Spectroscopic redshifts exist for nearly all 3CR sources stronger than 10 Jy at 178 MHz (Laing et al. 1983, Spinrad et al. 1985) and for most of the stronger flat-spectrum sources found in high-frequency radio surveys (Kühr et al. 1981, Véron-Cetty and Véron 1983, Wall and Peacock 1985). Photometric redshifts of the remaining strong sources identified with galaxies can be estimated from Hubble relations such as log(z) approx (mnu - 22.5) / 6 valid for first-ranked cluster galaxies and 3CR and 4C radio galaxies (van der Laan and Windhorst 1982, Windhorst 1986); empty-field sources can be treated as galaxies just fainter than the plate limit. Redshift distributions of quasar candidates may be approximated by the redshift distributions of known quasars or by a broad Hubble relation (Wall and Peacock 1985). Let N(z | S, nu) d[log(z)] be the integral number of sources per steradian with redshifts log(z) to log(z) + d[log(z)] and stronger than S at frequency nu. Such an (unnormalized) redshift distribution of 202 extragalactic sources stronger than S = 2 Jy at nu = 1.4 GHz is shown in Figure 15.9.

Figure 9

Figure 15.9. Redshift distribution of 202 sources stronger than S = 2 Jy at nu = 1.4 GHz. Spectroscopic redshifts are indicated by heavy shading, estimated redshifts by hatching. Abscissa: log redshift. Ordinate: number of sources per steradian per decade of redshift.

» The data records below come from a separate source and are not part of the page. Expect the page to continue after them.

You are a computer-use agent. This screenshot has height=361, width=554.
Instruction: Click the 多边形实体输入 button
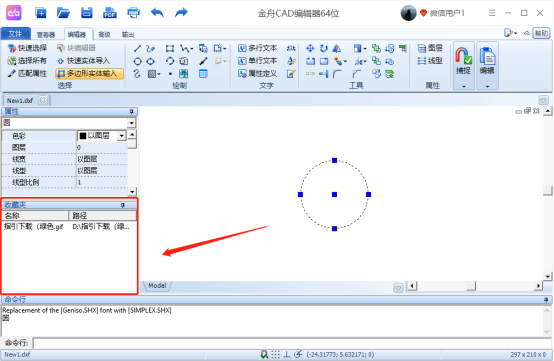point(89,73)
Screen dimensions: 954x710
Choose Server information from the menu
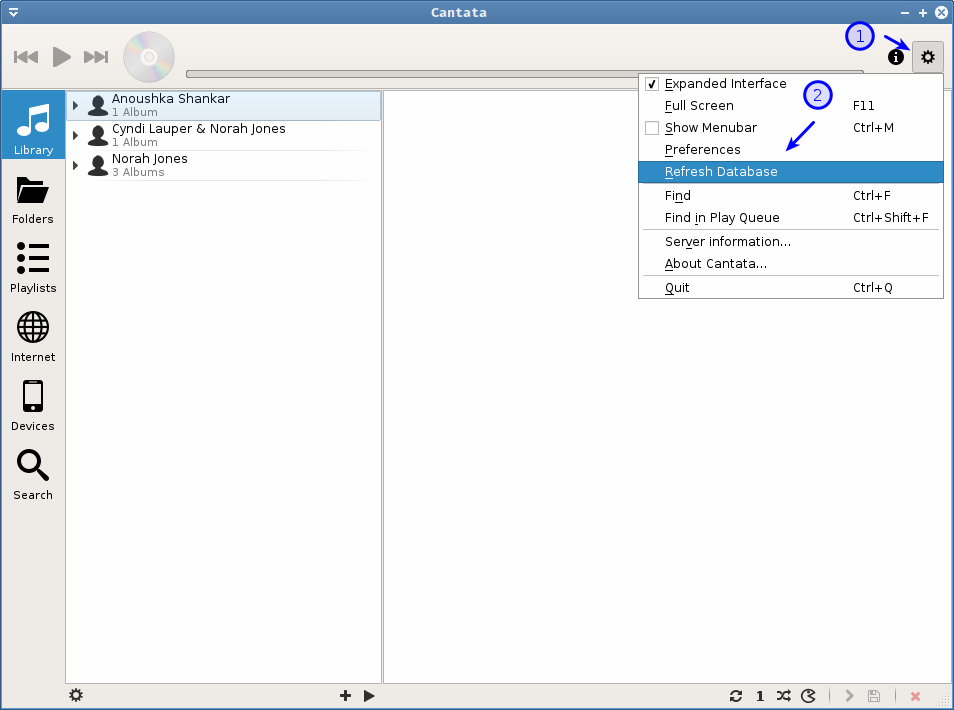pyautogui.click(x=727, y=241)
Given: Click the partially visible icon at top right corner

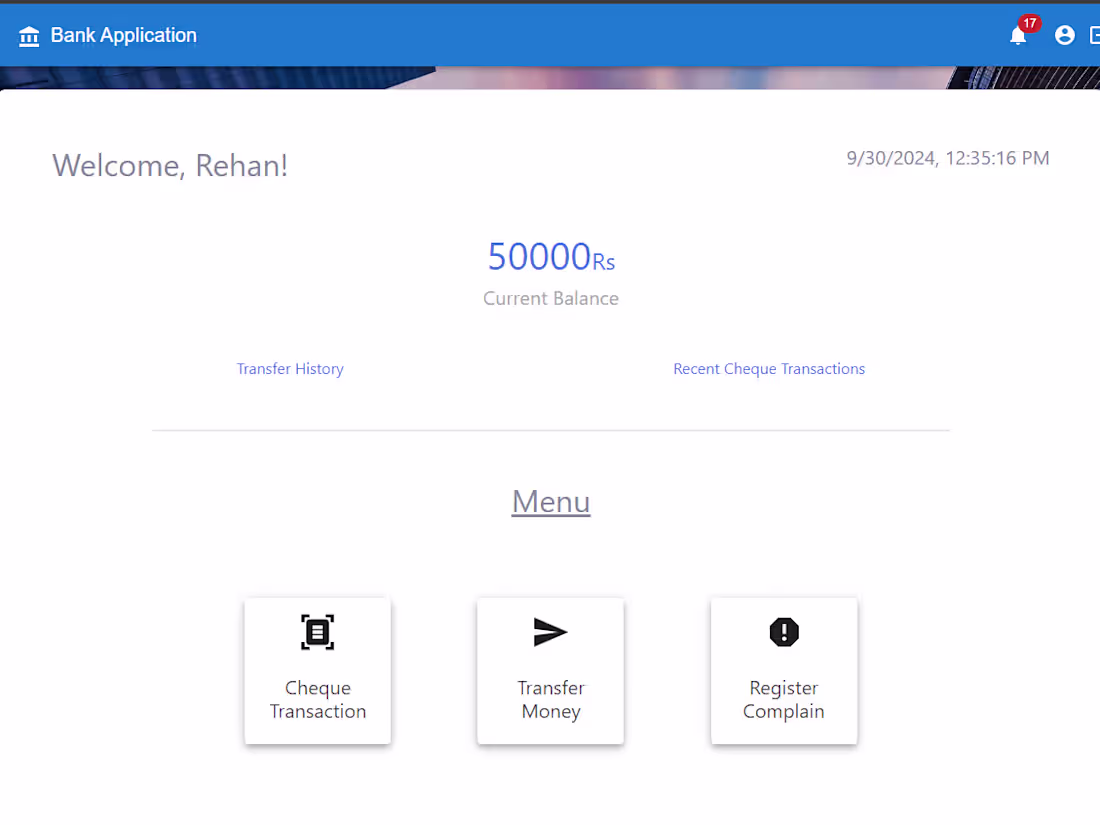Looking at the screenshot, I should [x=1095, y=34].
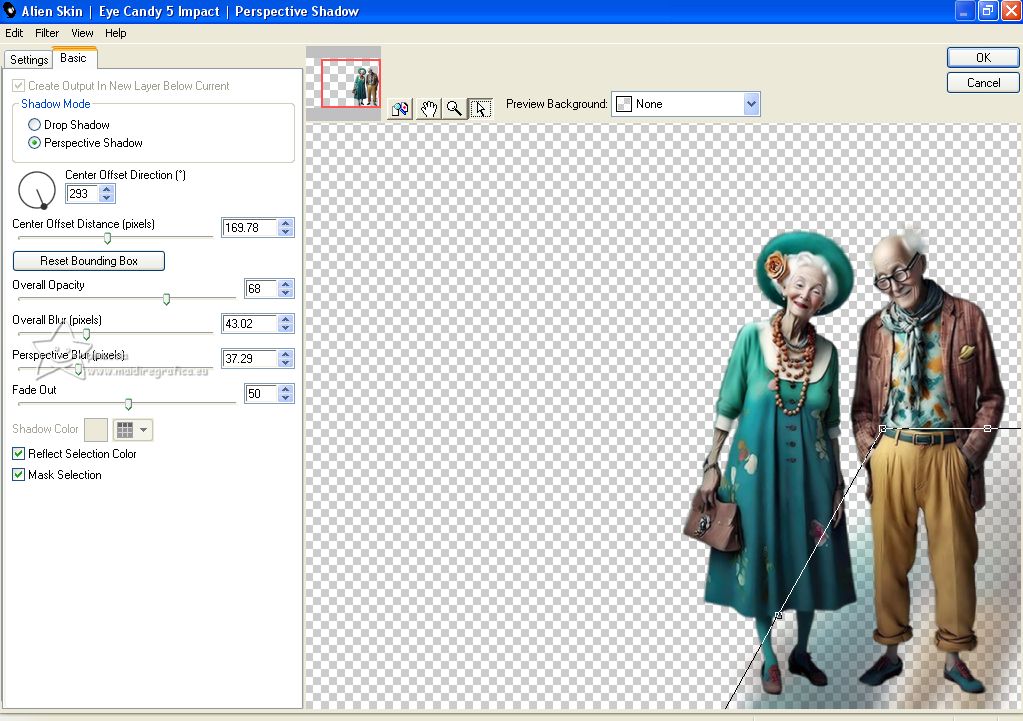This screenshot has width=1023, height=721.
Task: Click the Alien Skin title bar icon
Action: coord(10,11)
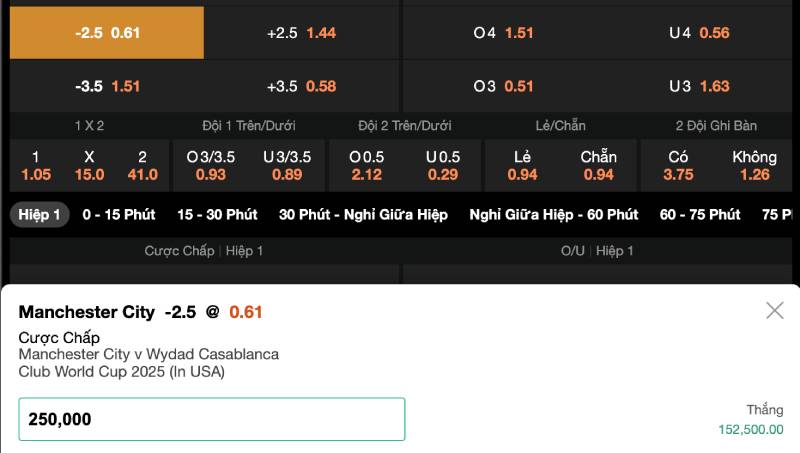
Task: Pick the +2.5 handicap odds 1.44
Action: tap(301, 33)

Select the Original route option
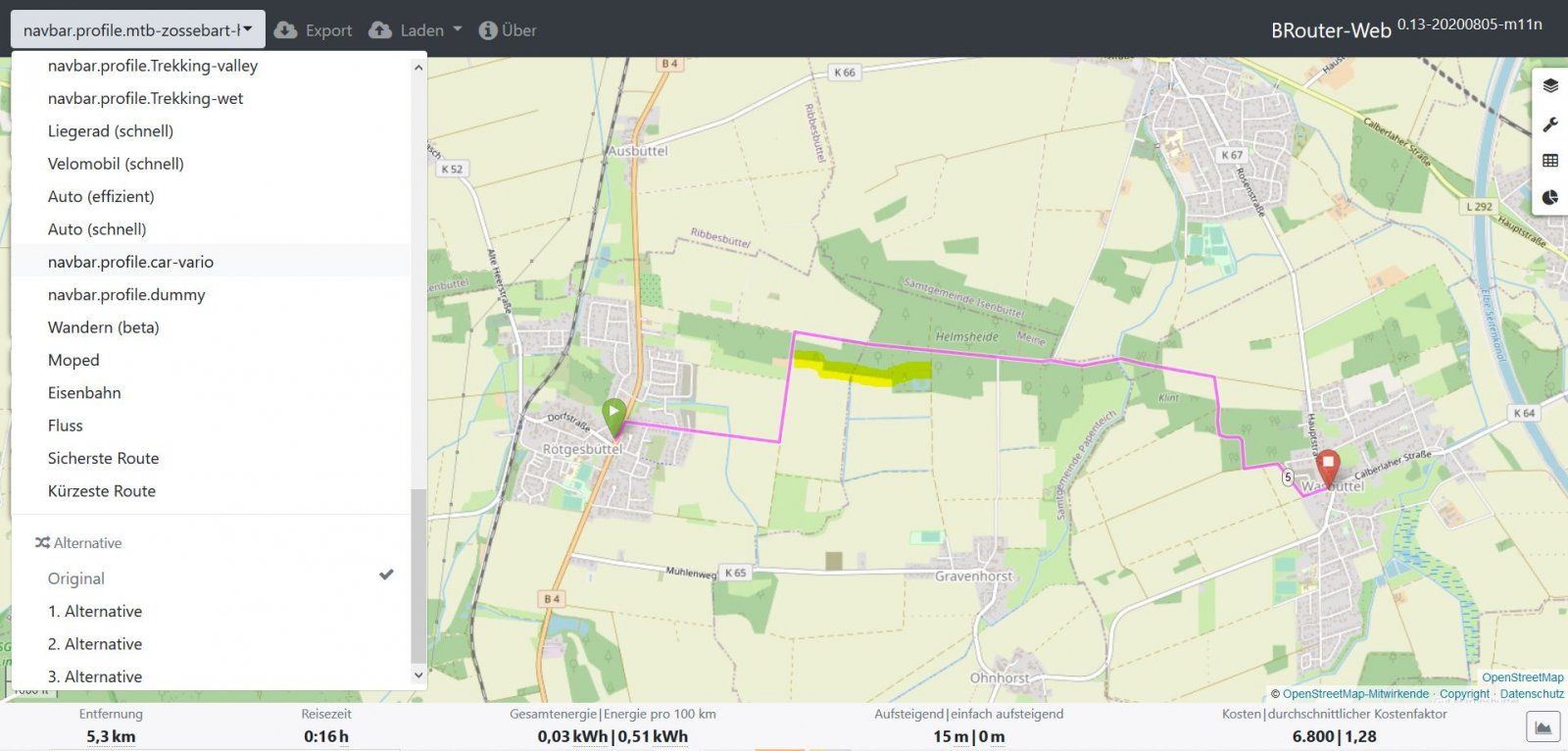(76, 578)
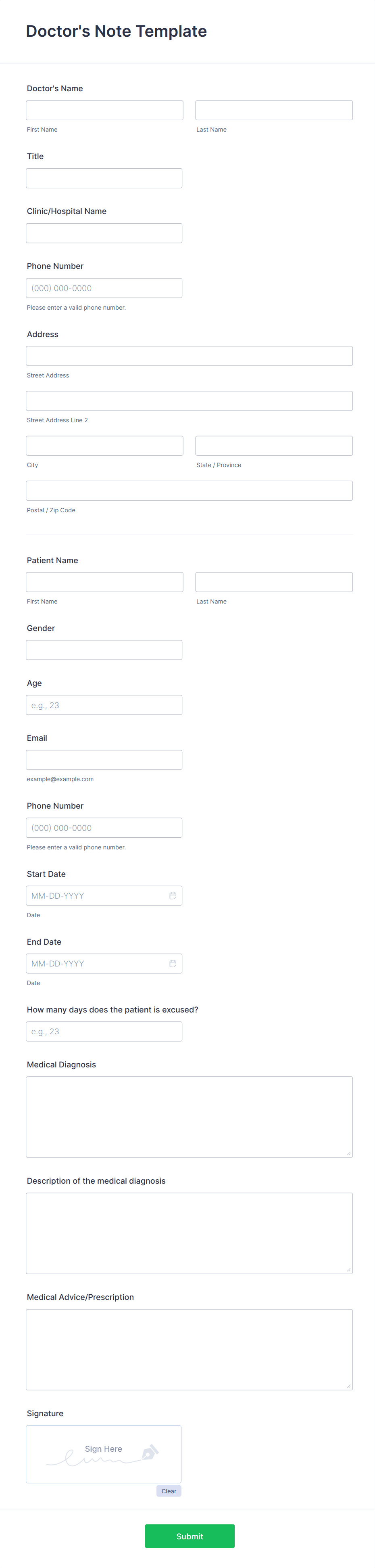
Task: Click the doctor's Last Name field
Action: click(x=273, y=109)
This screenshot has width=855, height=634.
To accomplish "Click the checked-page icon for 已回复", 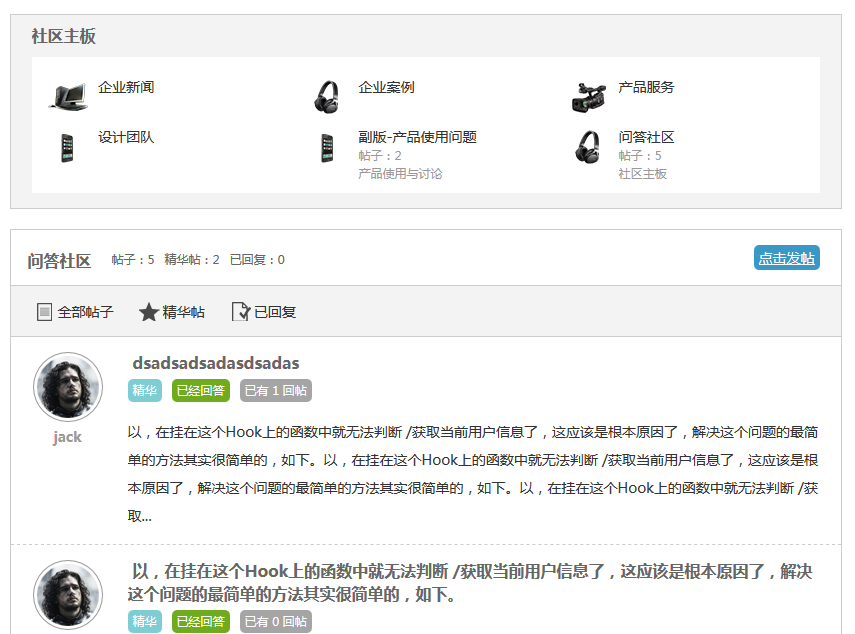I will click(x=240, y=312).
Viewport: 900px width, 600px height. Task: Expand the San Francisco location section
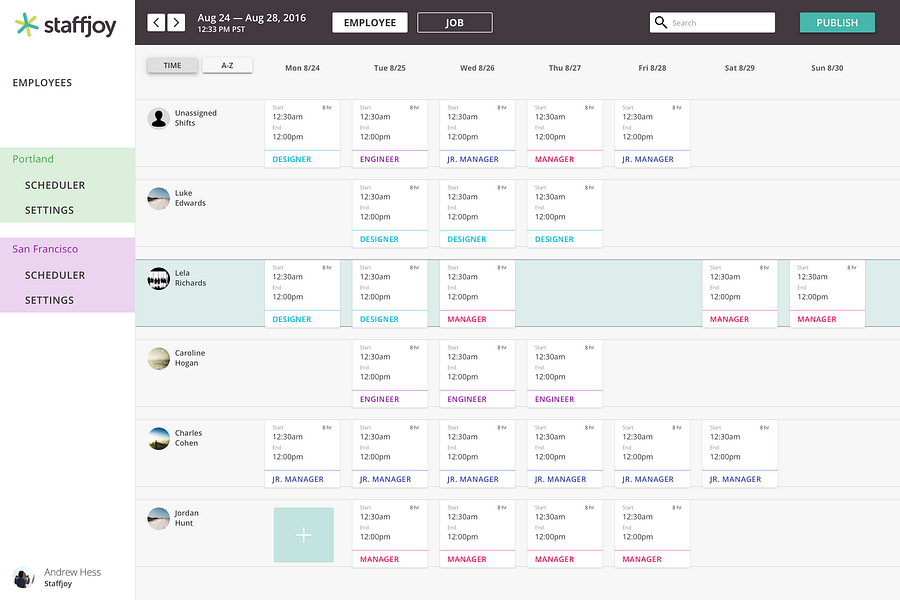pyautogui.click(x=45, y=249)

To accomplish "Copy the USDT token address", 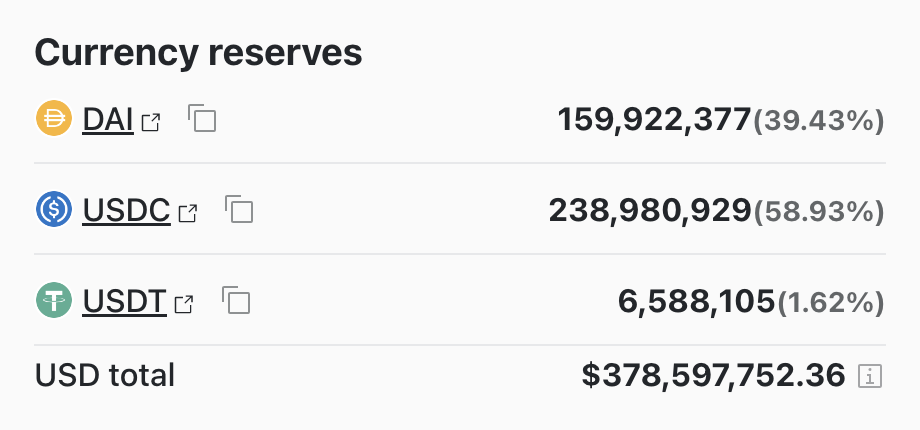I will pos(235,301).
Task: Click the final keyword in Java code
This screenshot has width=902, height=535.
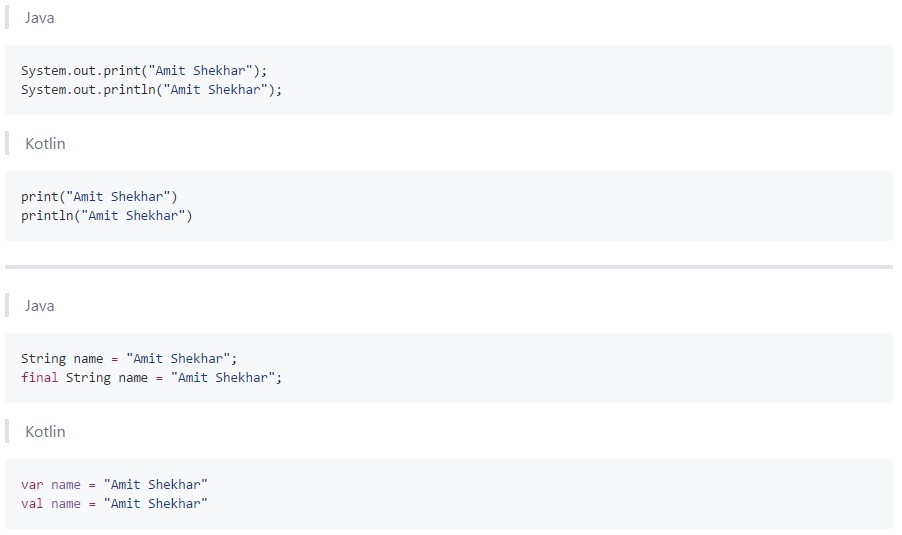Action: [39, 377]
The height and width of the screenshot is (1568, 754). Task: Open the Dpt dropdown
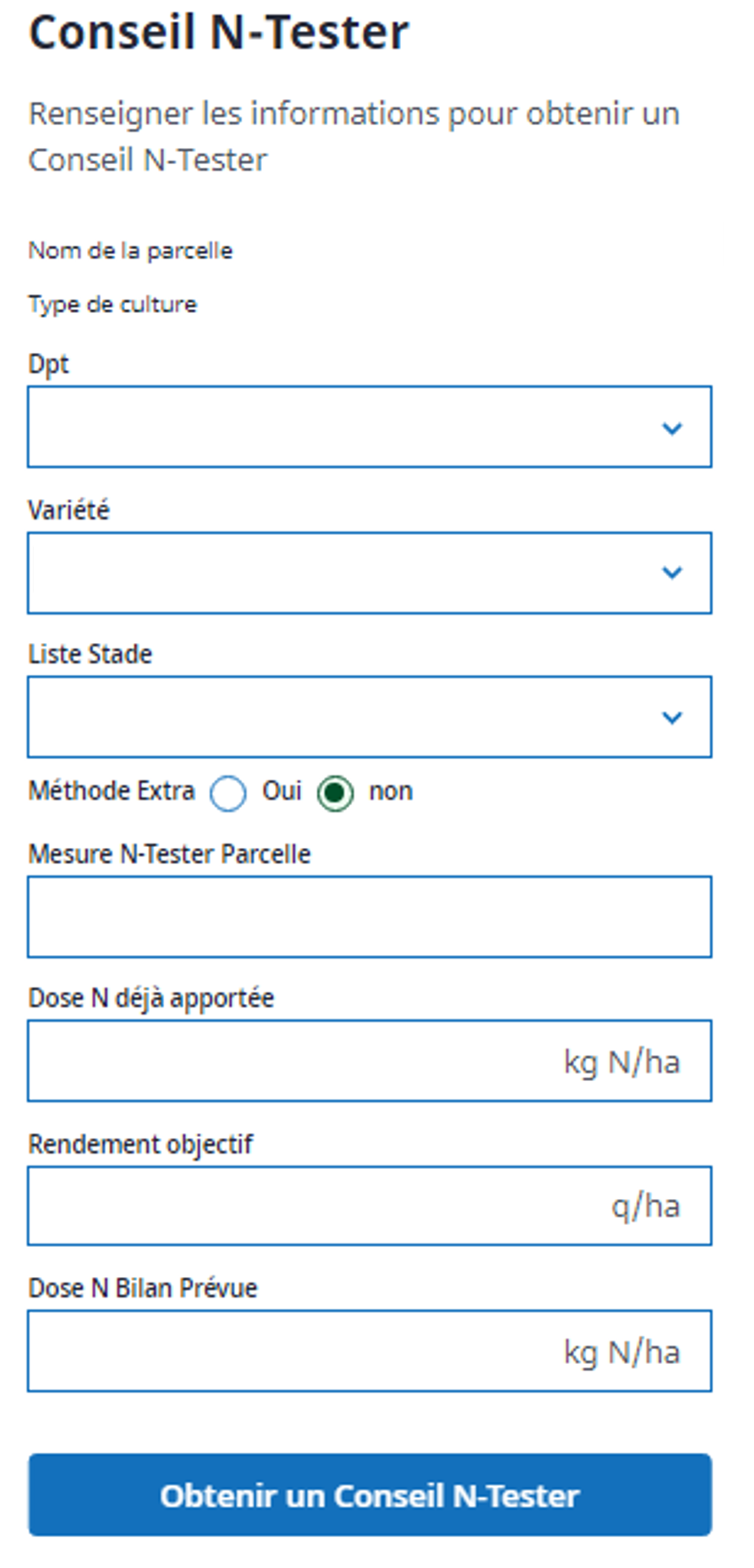369,428
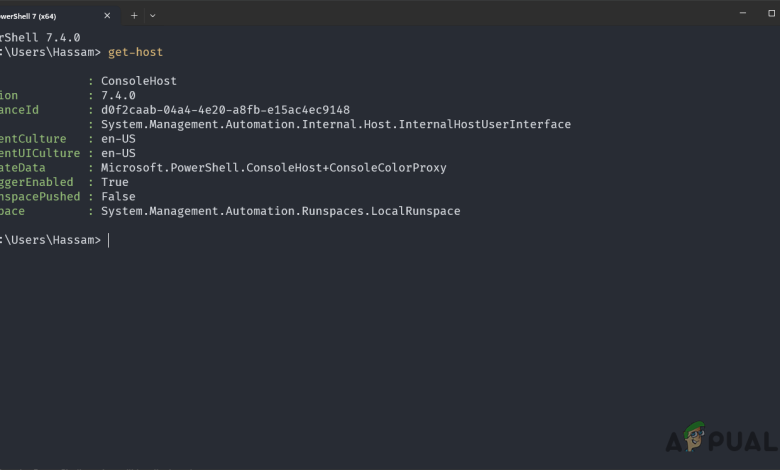The width and height of the screenshot is (780, 470).
Task: Click the get-host command text
Action: point(135,52)
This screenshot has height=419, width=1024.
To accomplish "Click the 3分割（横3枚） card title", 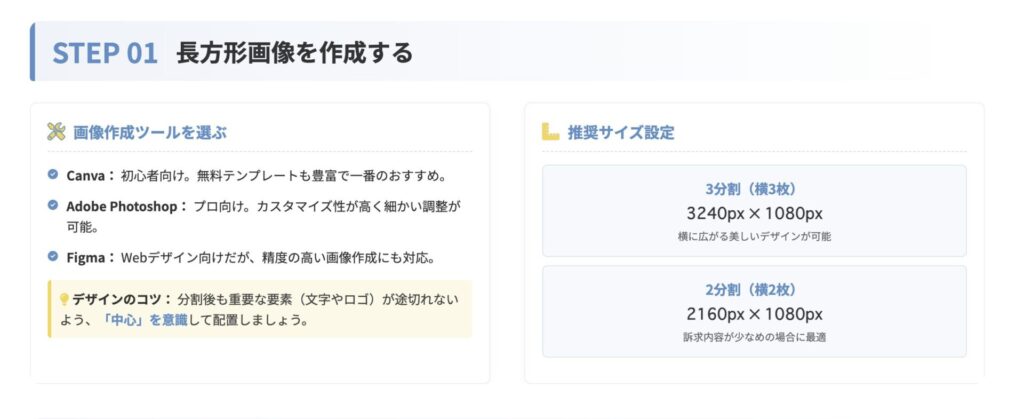I will [754, 189].
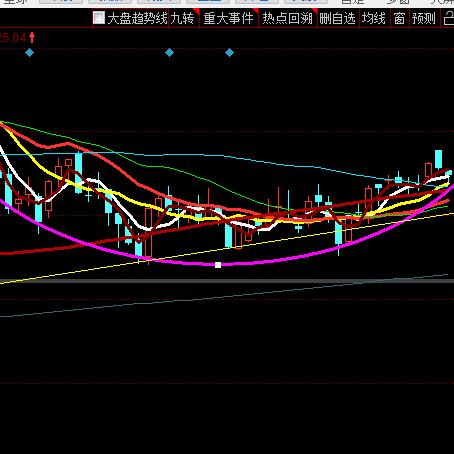Toggle the 均线 moving averages button
Screen dimensions: 454x454
[374, 18]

Since most of the sources in a flux-limited sample are within a factor of two of the flux-density limit, the integral luminosity distribution N(L| S, nu) d[log(L)], or number of sources per steradian with luminosities log(L) to log(L) + d[log(L)] that are stronger than flux density S at frequency nu, can be used almost interchangeably with the integral redshift distribution. However, both of these distributions bin the (S, z)-data and hence do not make the most efficient possible use of the strong-source data (Peacock 1985).